This confirms me in feeling that those facts are in some way fundamental,
so I thought it might be a good idea to start from the beginning, so that
everyone can follow.

Erect isosceles triangles of the same base angle x on each edge
of ABC (the sign convention being that they are outwards if x is a
positive acute angle). Then the triangle A^x B^x C^x formed by their
apices is in perspective with A B C, the perspector being the point P^x
with coordinates
1 1 1
P^x ~ ( ----- : ----- : ----- ),
SA+Sx SB+Sx SC+Sx

where Sx means S.cotx, where S is twice the area of ABC.
This entails that (aa+bb-cc)/2 = SC (&c), and I customarily
abbreviate Sx.Sy...Sz to Sxy...z.

The isogonal conjugate of P^x is

Q^x = ( aa(SA+Sx) : bb(SB+Sx) : cc(SC+Sx) ),

and these coordinates show that as x varies, the locus of Q^x is
the straight line joining

O = ( aaSA : bbSB : ccSC ) and K = ( aa : bb : cc );

that is to say, the Brocard meridian line (or axis), m. The locus
of P^x is therefore the isogonal conjugate of m, which is clearly
the conic through A B C and the isogonals H and G of O and K.
Since it passes through H, this must be a rectangular hyperbola, and
it's called the Kiepert hyperbola.

Now my observations are that if x+y+z is zero (mod pi), then the points

Px, Py, Qz, Exy

are collinear, where Exy is the point H + 3G.cotxcoty on the Euler line.
The proof is an easy calculation. These observations entail many of the
particular values of these points.

I'll discuss a few examples. First, it's obvious that E(-x,-y) = Exy,
and so we get

"The lines Px Py and P(-x) P(-y) meet on the Euler line"
&
" ........ Px Qy ... P(-x) Q(-y) .......ditto......... ".

Next, taking y = x:

"The tangent (to the KH) at x passes through Q(-2x)."
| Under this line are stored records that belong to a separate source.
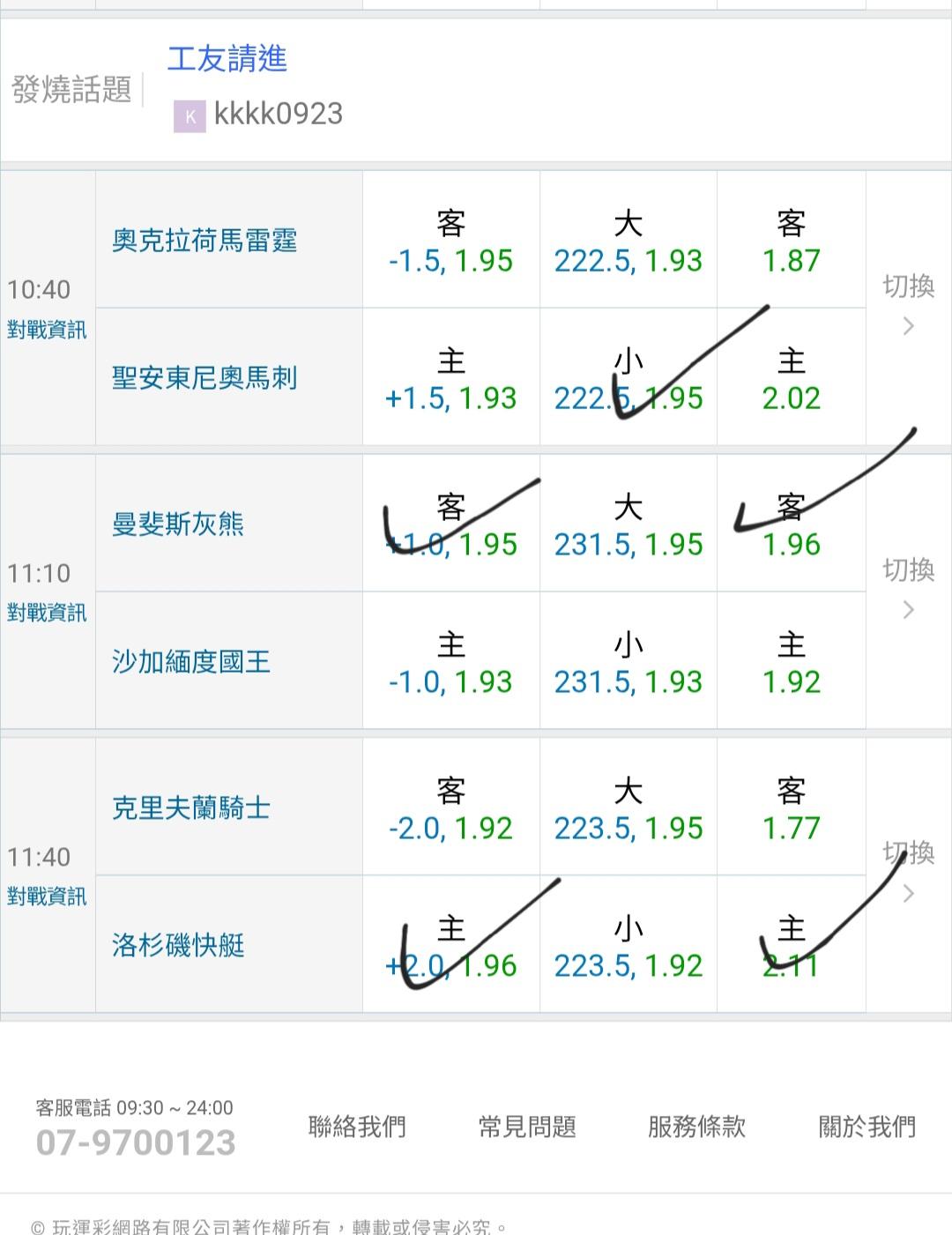Open 對戰資訊 for the 11:10 game

tap(47, 614)
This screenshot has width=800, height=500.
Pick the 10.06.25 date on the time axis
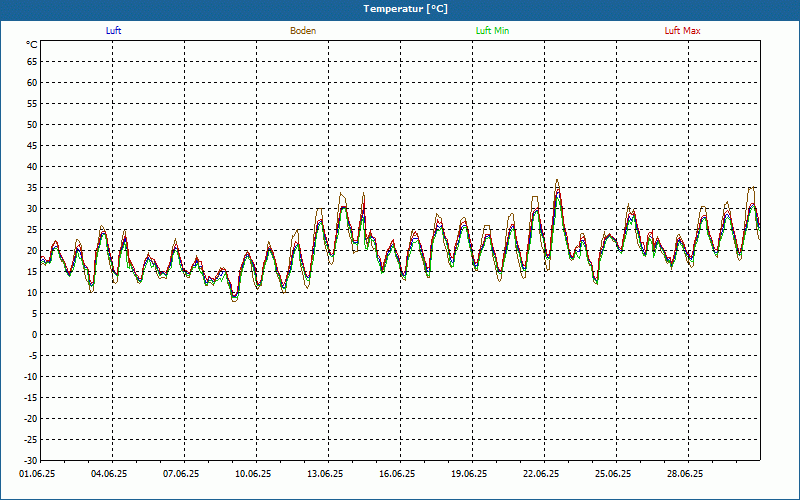click(x=253, y=474)
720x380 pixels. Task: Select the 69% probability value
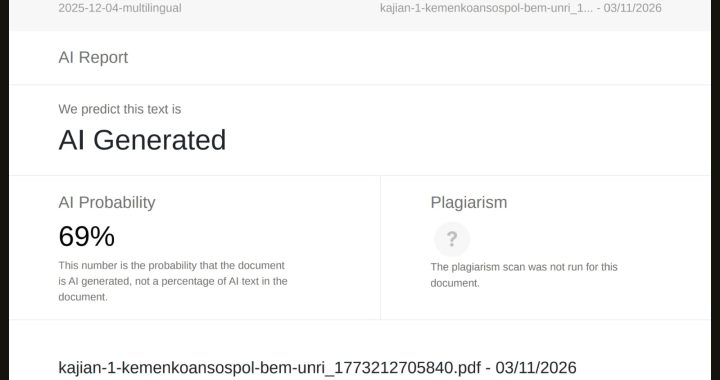pos(87,236)
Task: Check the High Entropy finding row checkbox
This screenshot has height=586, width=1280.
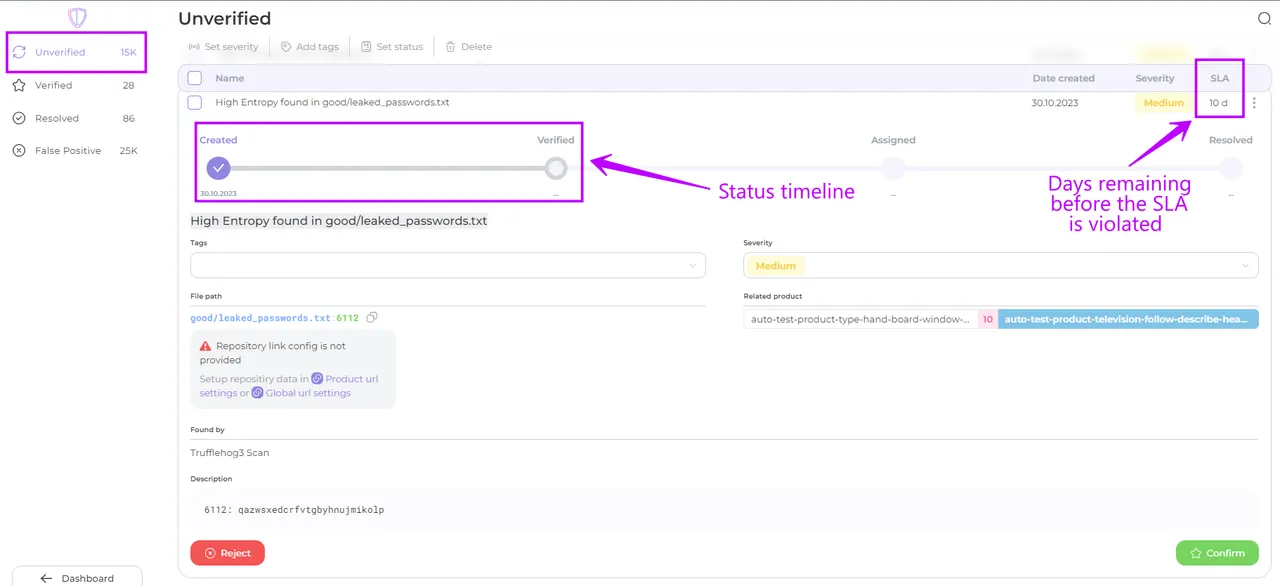Action: click(x=195, y=103)
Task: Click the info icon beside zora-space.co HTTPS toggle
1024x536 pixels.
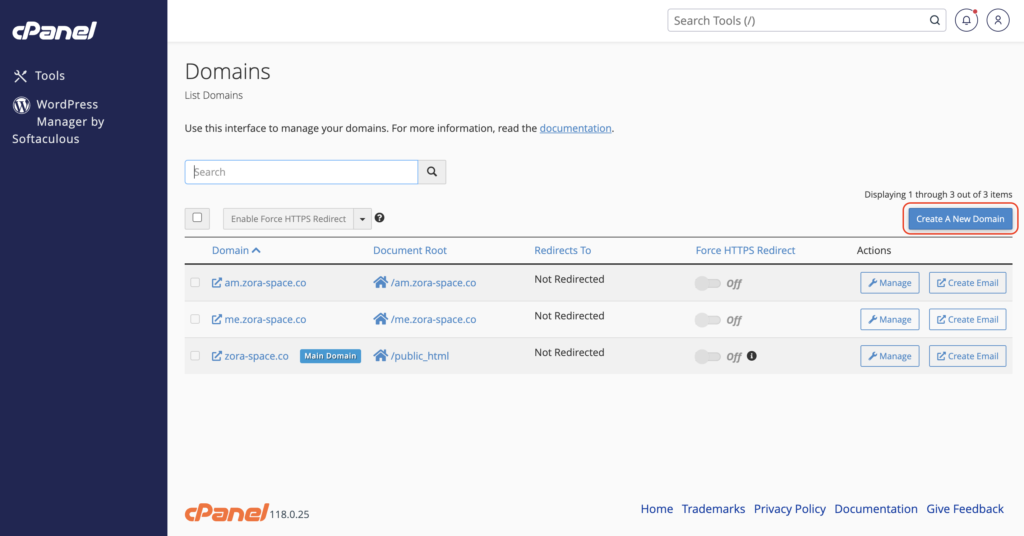Action: (x=752, y=356)
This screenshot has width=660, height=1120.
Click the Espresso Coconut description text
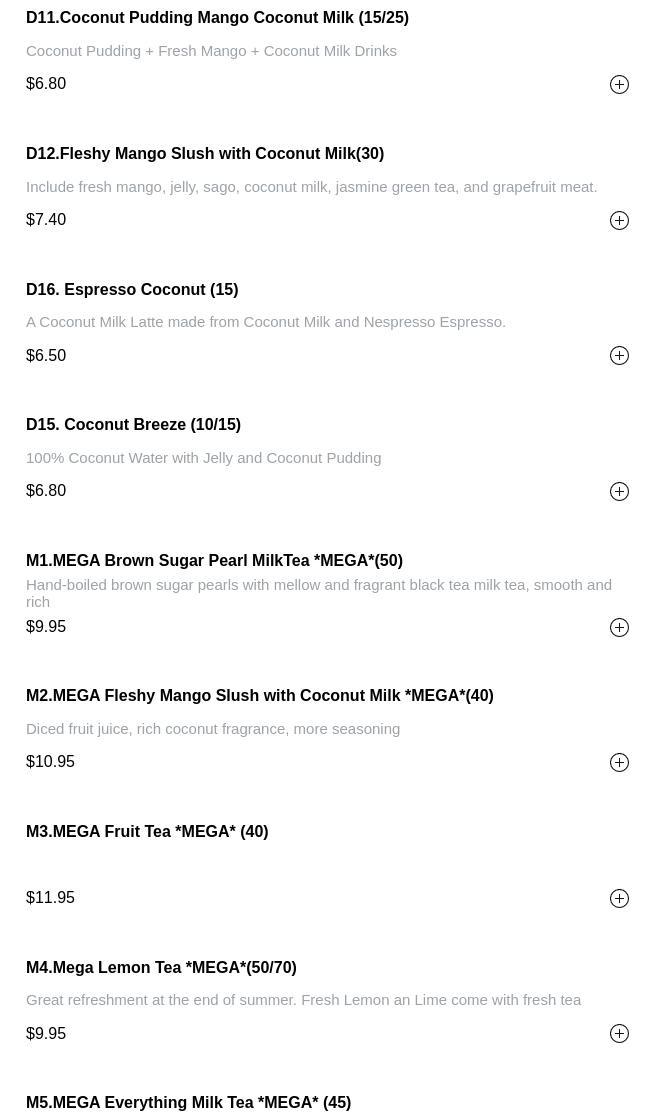[x=266, y=322]
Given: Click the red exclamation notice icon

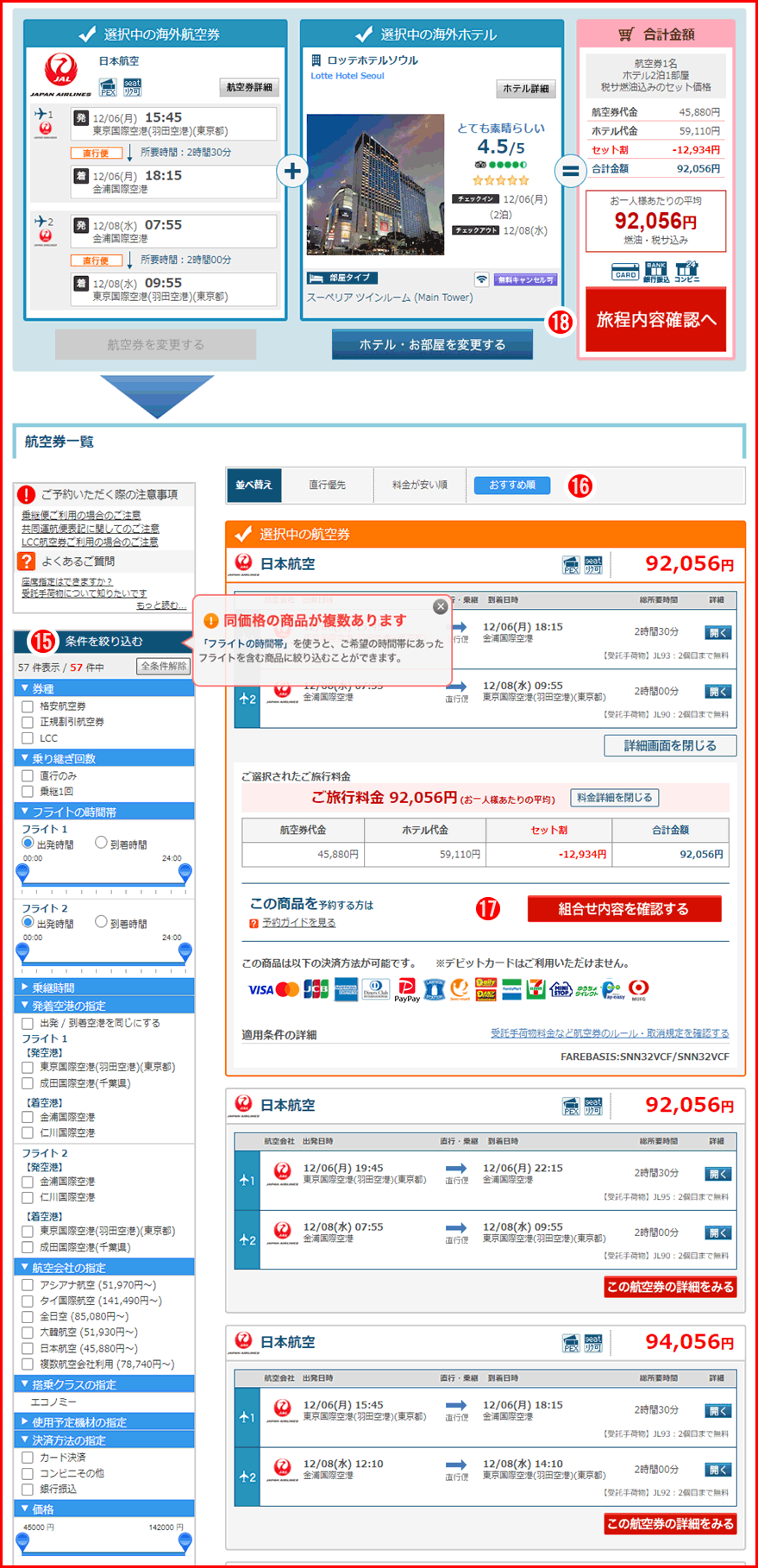Looking at the screenshot, I should coord(27,494).
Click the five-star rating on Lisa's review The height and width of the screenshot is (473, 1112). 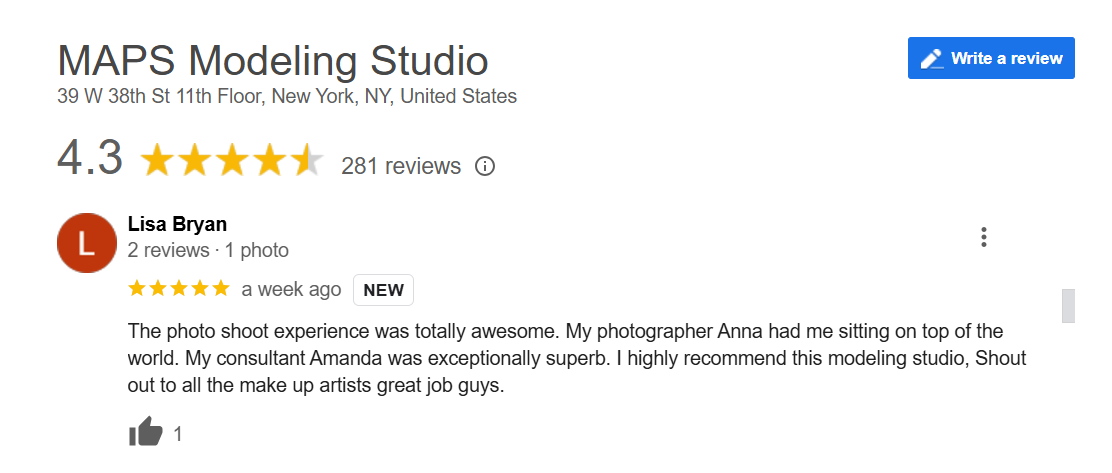pyautogui.click(x=179, y=288)
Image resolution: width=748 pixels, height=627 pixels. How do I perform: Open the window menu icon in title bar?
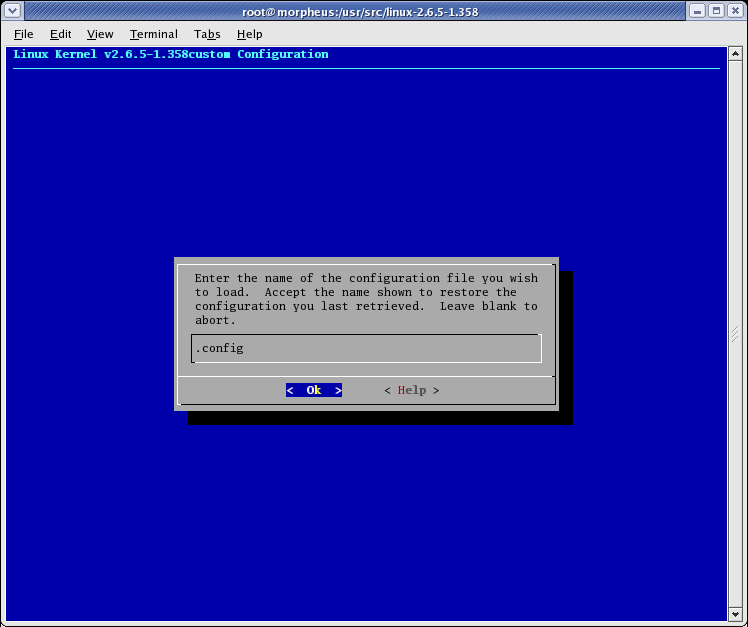[x=11, y=11]
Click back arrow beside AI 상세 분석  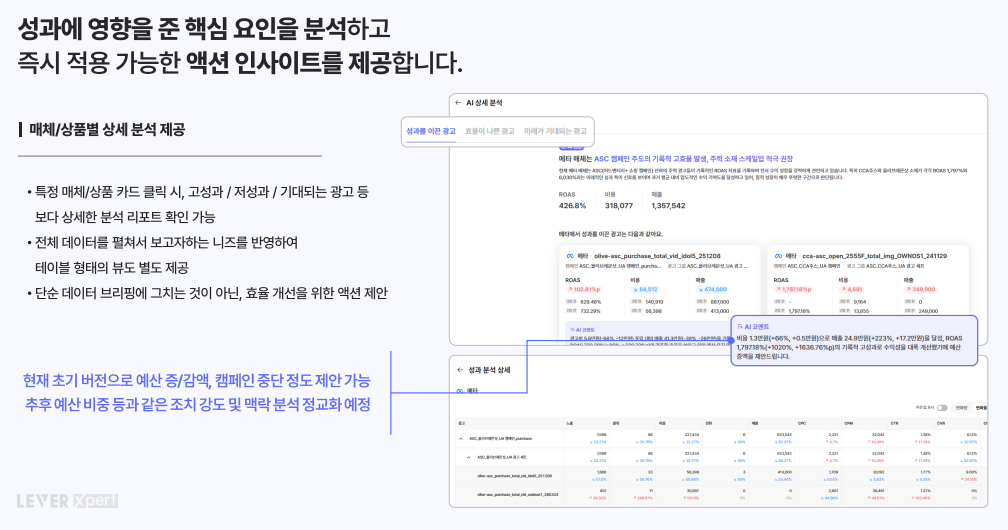coord(458,103)
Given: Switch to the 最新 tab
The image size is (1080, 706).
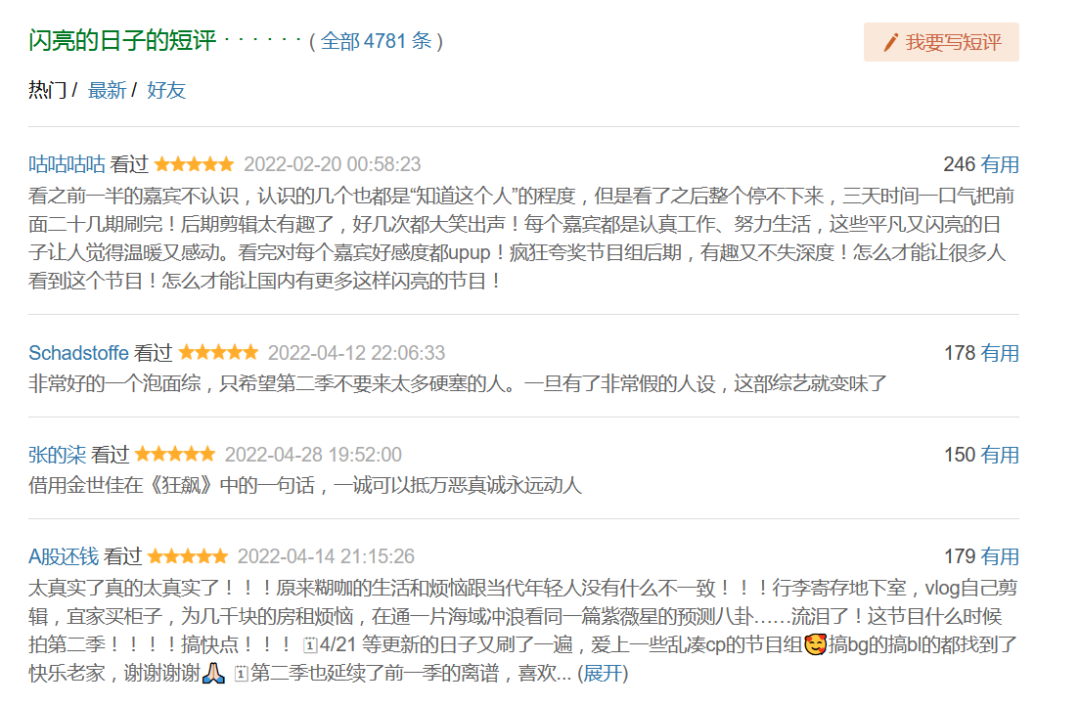Looking at the screenshot, I should pos(107,90).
Let's discuss the particular cases of Px and Qx (writing angles in
degrees): clearly we have

P0 = G, P90 = H, P(+-60) = Fn,Fs, P(+-30) = Nn,Ns, P(+-45) = Pn,Ps

Here the Fermat points Fx are the perspectors of the triangles formed by
the apices of (outer and inner) equilateral triangles on ABC, the Napoleonic
points Nx are the perspectors of "Napoleon's triangles" formed by the
centers of these, and the Pythagorean points Px the perspectors of the
centers of squares on ABC rather than triangles.

The corresponding Qx are the isogonals of these, in particular

Q0 = K, Q90 = O, Q(+-60) = In,Is (the isodynamic poles).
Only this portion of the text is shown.